Scan the entries for lines with the word "tile", then copy those lines.
───── Given entries ─────
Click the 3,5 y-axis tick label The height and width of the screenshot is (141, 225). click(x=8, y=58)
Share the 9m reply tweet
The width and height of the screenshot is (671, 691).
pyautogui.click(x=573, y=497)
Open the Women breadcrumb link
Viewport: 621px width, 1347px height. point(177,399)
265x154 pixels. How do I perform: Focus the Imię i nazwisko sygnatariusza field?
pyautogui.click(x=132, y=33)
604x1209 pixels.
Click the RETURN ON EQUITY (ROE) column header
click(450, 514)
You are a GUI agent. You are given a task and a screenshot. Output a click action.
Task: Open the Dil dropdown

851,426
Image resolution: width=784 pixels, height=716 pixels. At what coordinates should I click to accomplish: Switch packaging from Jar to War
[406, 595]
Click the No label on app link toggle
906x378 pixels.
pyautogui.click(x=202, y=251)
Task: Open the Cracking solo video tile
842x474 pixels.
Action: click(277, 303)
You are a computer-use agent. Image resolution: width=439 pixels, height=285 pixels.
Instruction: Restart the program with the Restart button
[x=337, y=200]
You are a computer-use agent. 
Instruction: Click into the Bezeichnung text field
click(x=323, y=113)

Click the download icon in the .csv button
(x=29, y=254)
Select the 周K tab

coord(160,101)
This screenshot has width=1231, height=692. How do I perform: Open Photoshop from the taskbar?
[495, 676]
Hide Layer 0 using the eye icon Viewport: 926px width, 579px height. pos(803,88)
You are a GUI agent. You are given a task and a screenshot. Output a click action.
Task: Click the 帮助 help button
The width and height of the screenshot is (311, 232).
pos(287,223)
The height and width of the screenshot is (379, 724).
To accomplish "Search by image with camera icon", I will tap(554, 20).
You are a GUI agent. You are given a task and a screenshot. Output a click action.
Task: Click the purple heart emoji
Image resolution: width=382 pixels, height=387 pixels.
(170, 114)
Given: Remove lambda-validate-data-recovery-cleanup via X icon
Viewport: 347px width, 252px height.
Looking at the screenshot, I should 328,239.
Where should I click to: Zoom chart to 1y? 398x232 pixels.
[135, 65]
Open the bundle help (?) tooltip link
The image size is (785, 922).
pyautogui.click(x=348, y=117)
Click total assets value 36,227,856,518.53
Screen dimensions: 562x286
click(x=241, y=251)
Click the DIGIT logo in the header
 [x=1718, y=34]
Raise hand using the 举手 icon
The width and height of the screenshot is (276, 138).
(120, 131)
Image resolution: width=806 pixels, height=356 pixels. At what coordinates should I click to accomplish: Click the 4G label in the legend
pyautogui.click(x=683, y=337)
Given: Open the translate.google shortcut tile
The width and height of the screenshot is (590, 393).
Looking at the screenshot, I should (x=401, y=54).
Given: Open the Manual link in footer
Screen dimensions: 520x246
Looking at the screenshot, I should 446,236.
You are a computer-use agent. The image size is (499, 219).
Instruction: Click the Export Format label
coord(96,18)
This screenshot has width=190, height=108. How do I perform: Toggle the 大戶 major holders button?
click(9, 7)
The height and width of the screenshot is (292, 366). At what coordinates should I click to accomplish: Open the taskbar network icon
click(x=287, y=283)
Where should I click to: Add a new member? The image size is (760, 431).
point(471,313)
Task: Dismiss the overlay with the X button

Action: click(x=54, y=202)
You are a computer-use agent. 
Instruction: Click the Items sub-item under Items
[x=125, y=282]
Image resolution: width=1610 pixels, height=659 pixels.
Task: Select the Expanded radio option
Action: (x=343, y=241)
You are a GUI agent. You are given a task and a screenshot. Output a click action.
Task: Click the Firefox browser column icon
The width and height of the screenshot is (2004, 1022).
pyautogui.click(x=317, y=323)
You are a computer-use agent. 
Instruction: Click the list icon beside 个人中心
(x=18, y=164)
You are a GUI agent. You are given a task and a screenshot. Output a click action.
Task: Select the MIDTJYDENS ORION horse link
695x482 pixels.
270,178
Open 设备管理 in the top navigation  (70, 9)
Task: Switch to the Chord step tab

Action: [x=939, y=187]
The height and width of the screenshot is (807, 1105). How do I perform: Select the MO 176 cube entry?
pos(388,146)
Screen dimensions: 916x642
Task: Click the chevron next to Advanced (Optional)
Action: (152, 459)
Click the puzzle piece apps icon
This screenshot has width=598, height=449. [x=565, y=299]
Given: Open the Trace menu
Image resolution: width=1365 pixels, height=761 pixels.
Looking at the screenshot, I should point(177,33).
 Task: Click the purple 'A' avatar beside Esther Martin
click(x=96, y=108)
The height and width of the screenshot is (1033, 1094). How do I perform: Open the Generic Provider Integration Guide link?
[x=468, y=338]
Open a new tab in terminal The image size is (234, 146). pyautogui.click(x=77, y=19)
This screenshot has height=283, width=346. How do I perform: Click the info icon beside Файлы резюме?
─────
— Result of the task —
Task: Open the Cracking solo video tile
Given: Open the translate.google shortcut tile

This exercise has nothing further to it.